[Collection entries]
******
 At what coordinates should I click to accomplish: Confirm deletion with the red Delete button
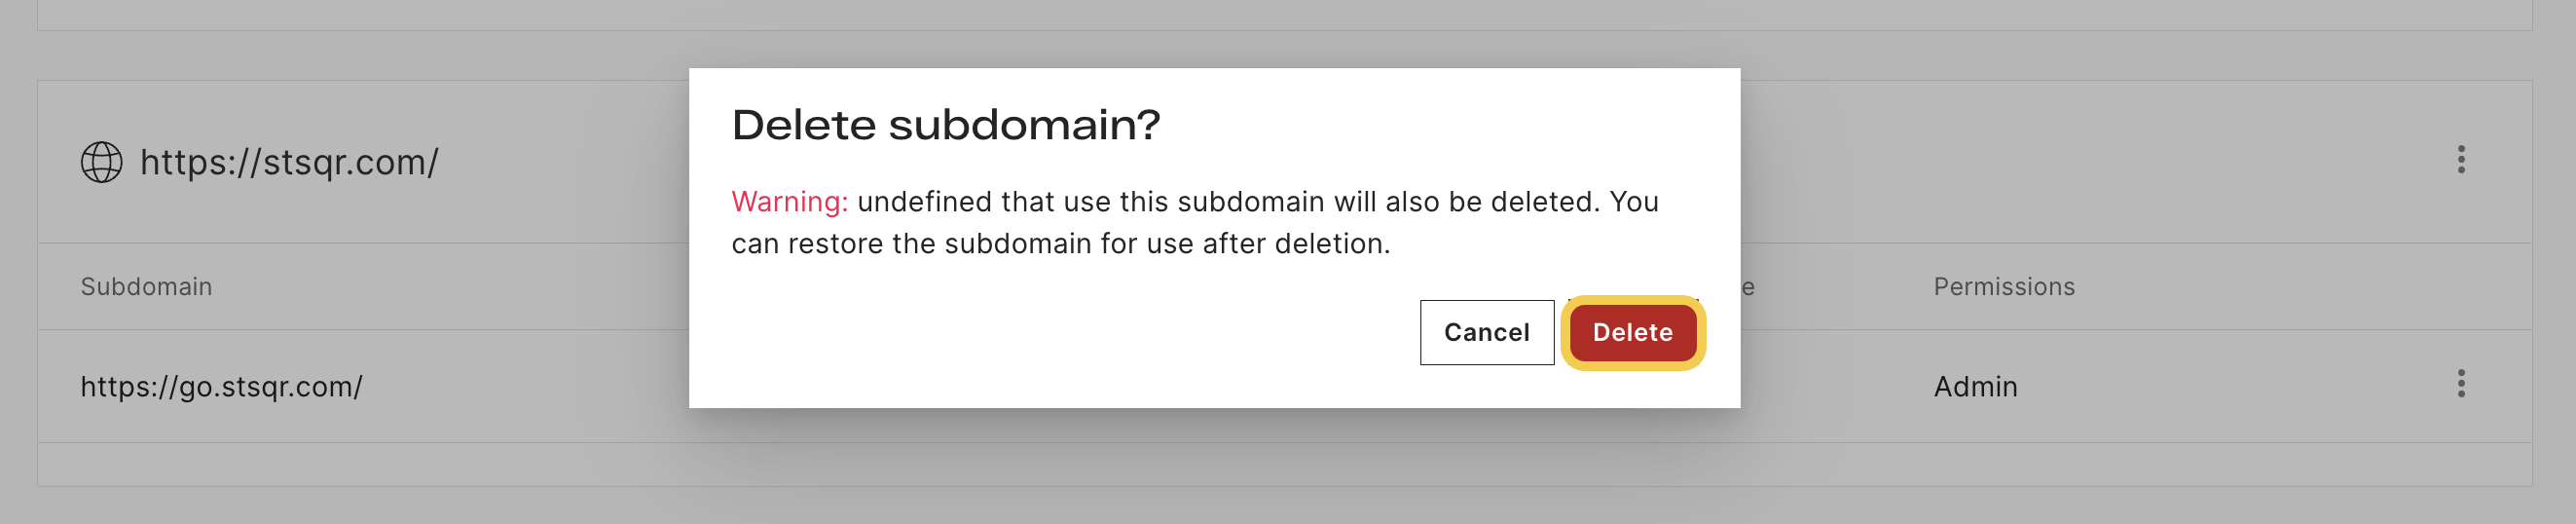1632,332
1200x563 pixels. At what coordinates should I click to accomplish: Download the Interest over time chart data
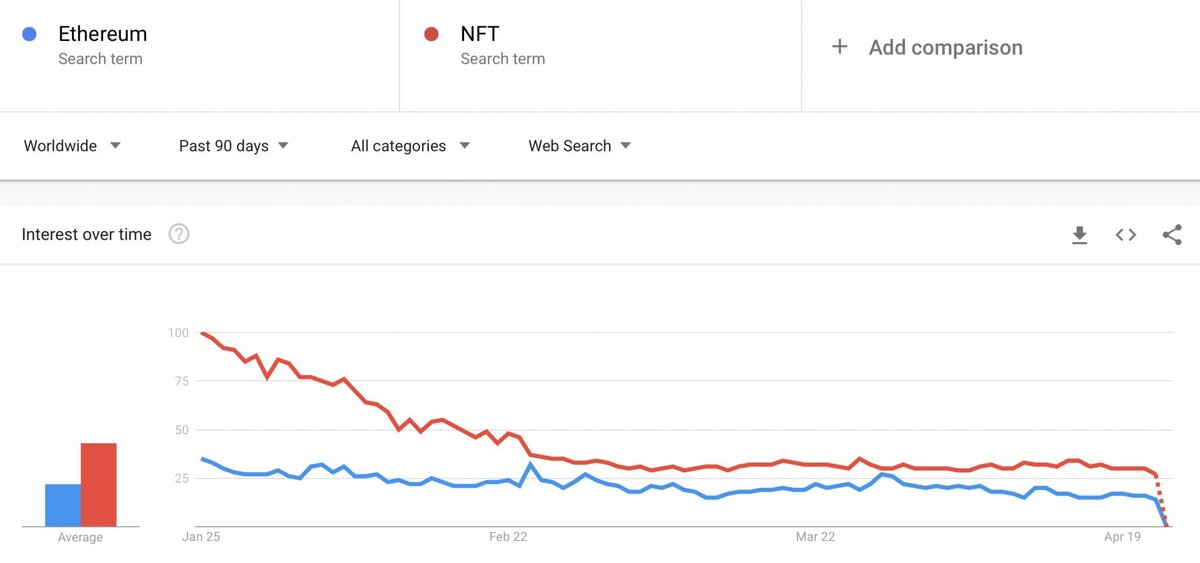[1079, 235]
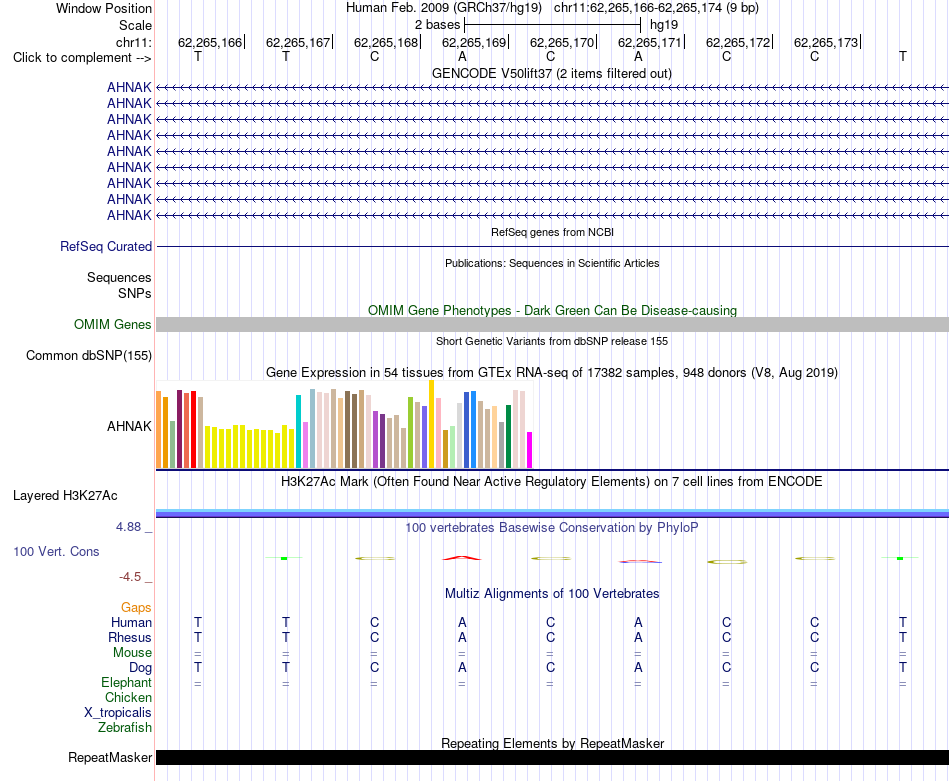
Task: Click the gray OMIM Genes bar
Action: (552, 324)
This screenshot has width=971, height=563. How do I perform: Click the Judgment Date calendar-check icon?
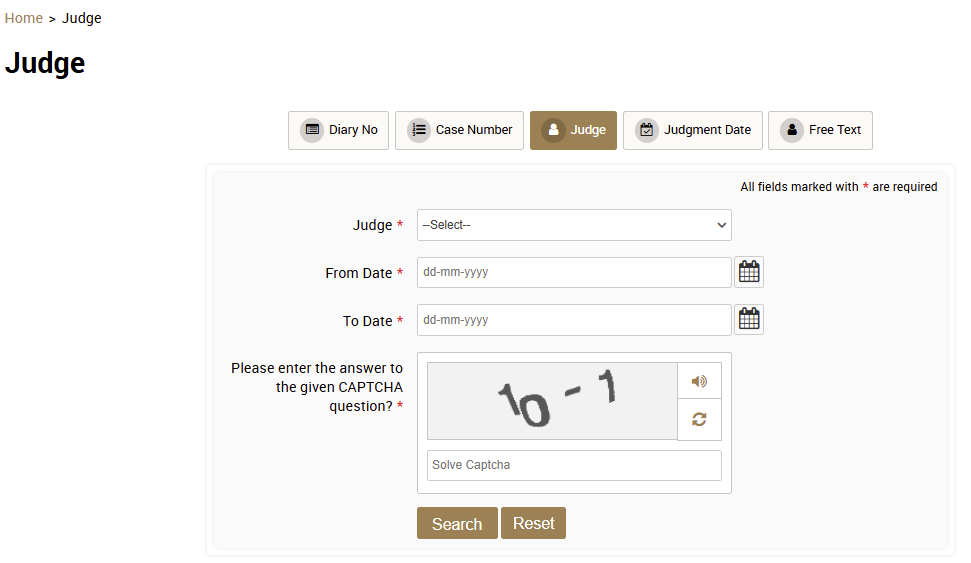click(x=647, y=130)
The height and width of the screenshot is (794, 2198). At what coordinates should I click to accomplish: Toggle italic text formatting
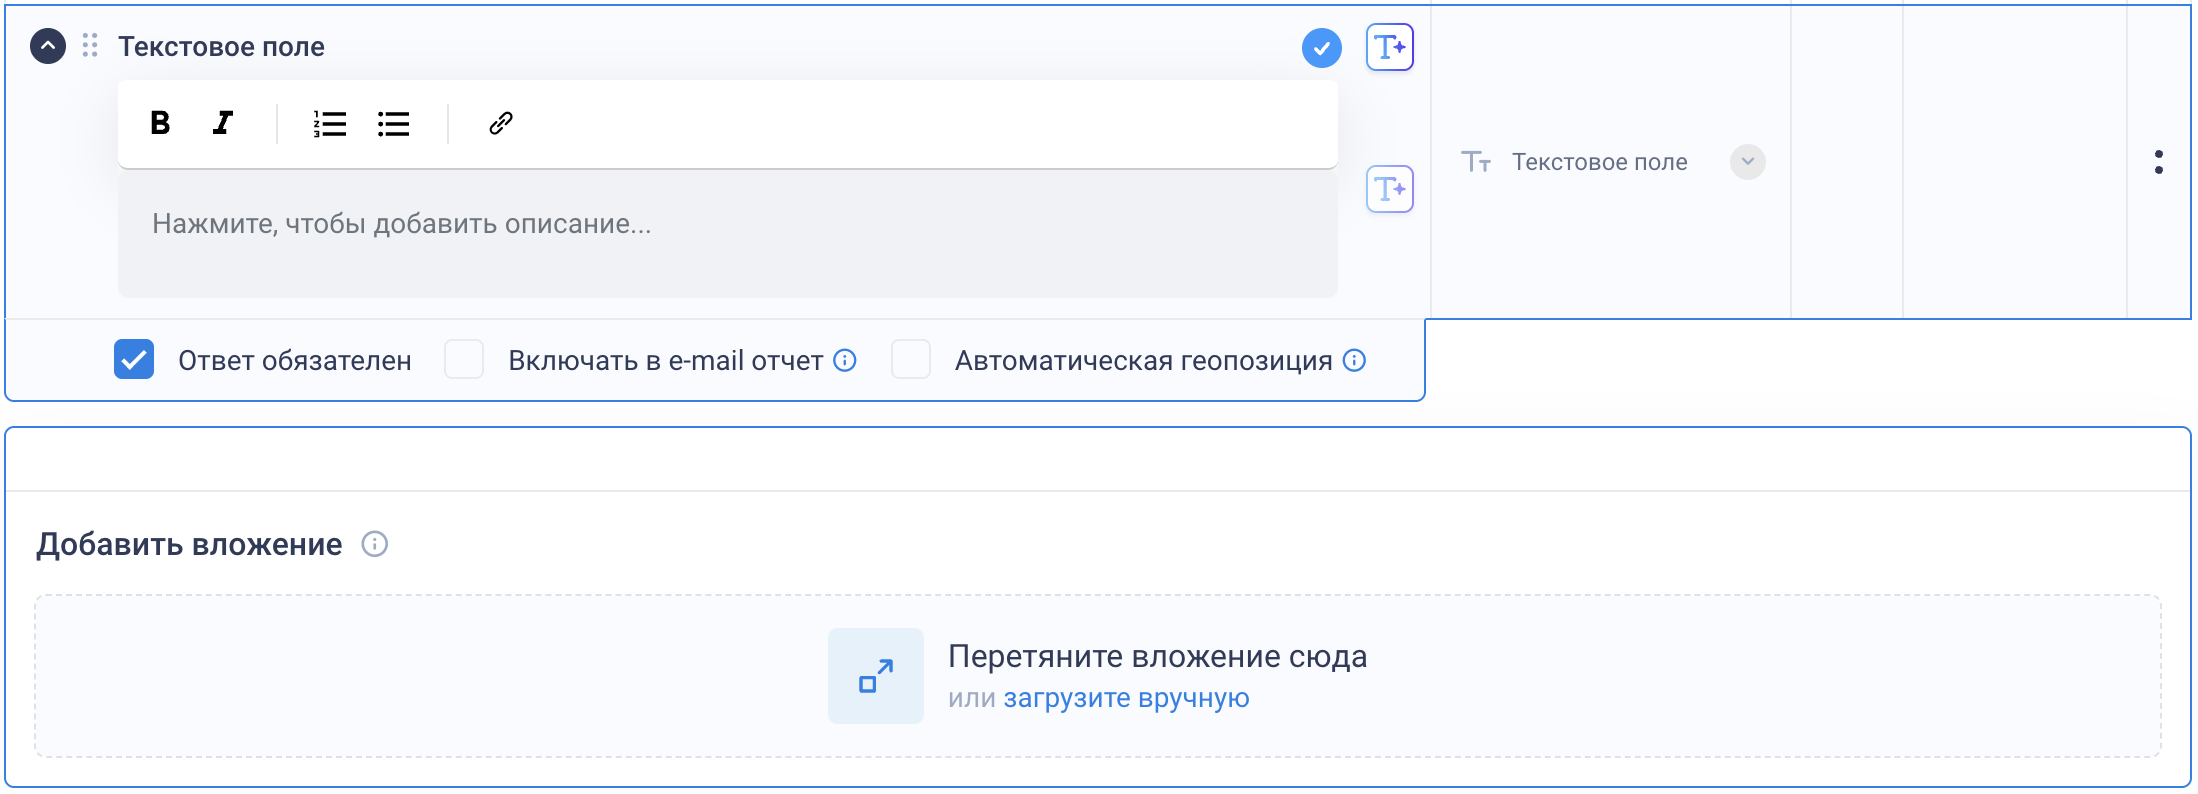(x=223, y=123)
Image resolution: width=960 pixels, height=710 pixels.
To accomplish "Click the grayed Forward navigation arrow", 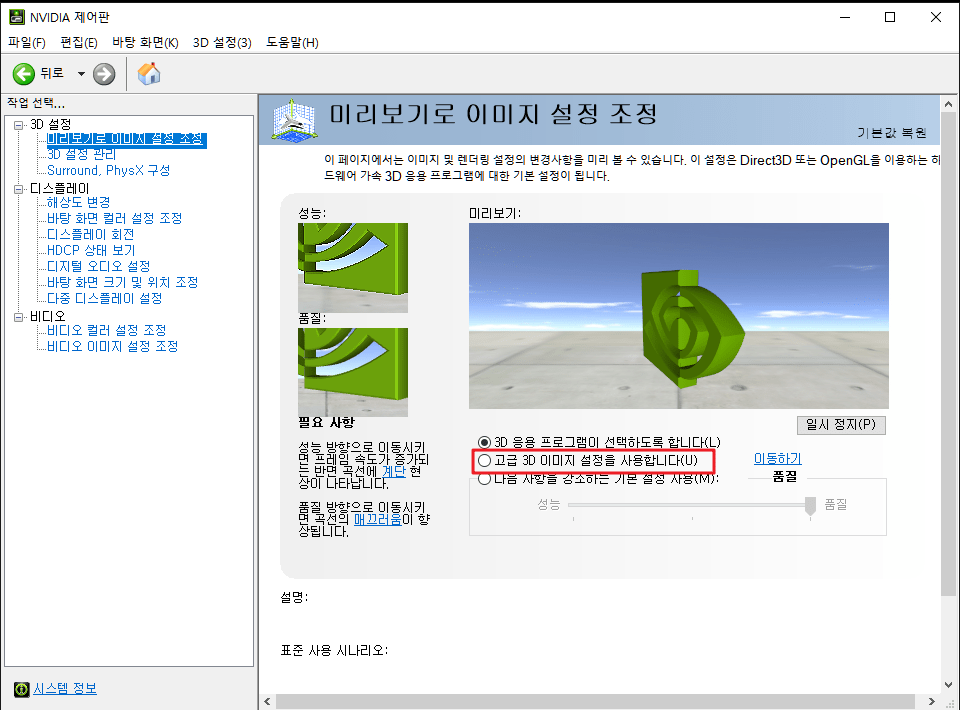I will [103, 73].
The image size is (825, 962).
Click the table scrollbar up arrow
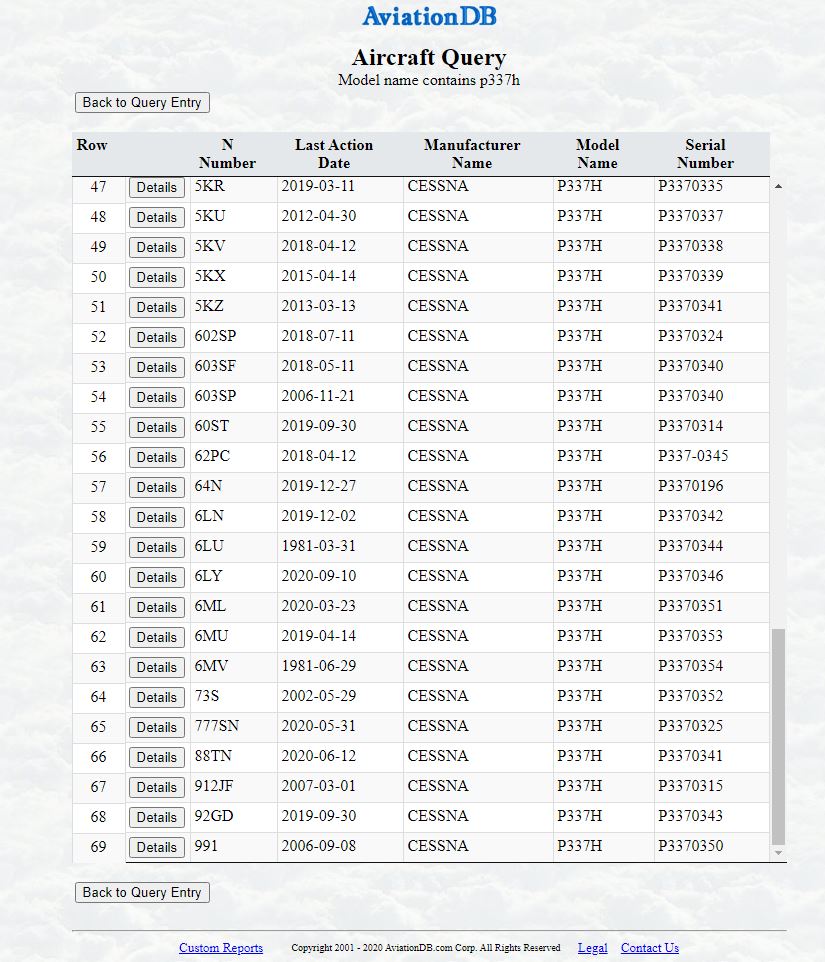pos(778,186)
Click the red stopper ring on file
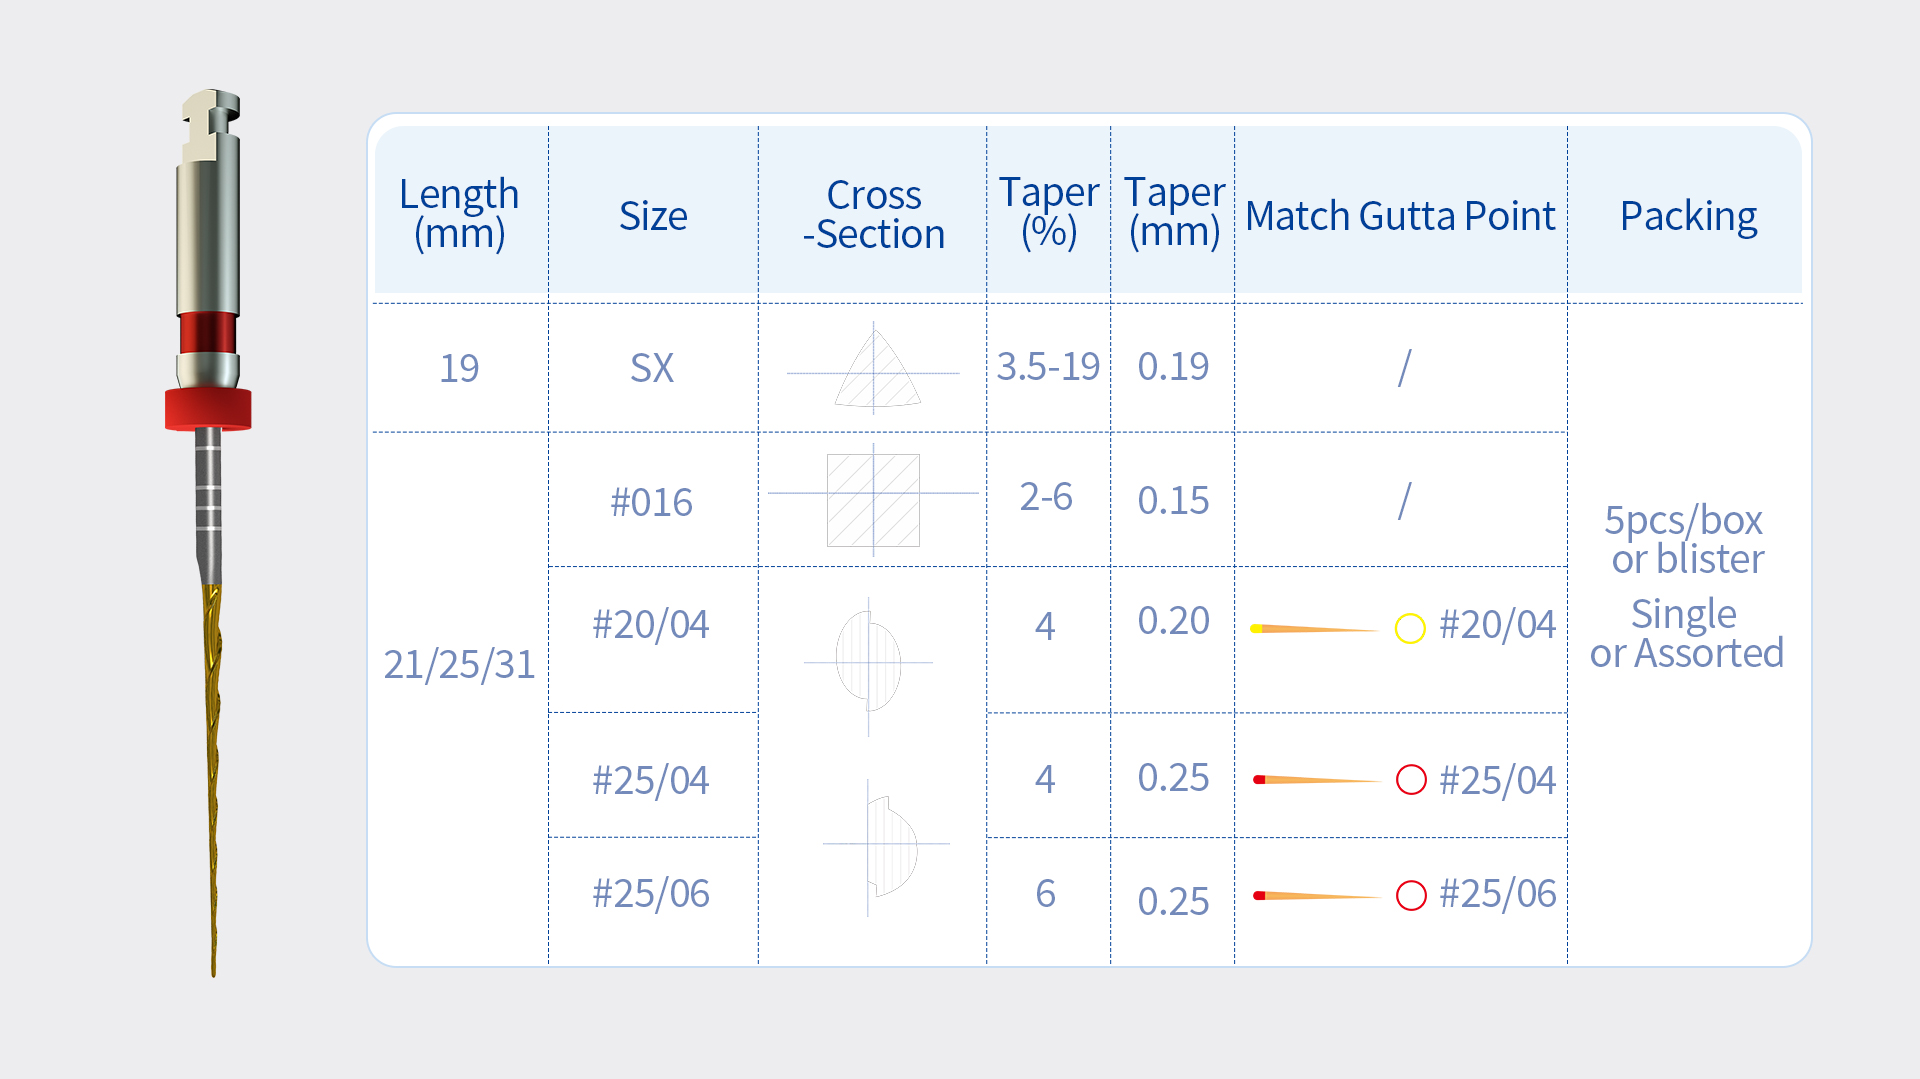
******
# Requirement
Starting at the line that holds "Click the table scrollbar up arrow", print each line through the last one of the entries above, exactly and with both ends included; no pictures.

# Solved exercise
Click the table scrollbar up arrow
pos(778,186)
Click the red stopper ring on file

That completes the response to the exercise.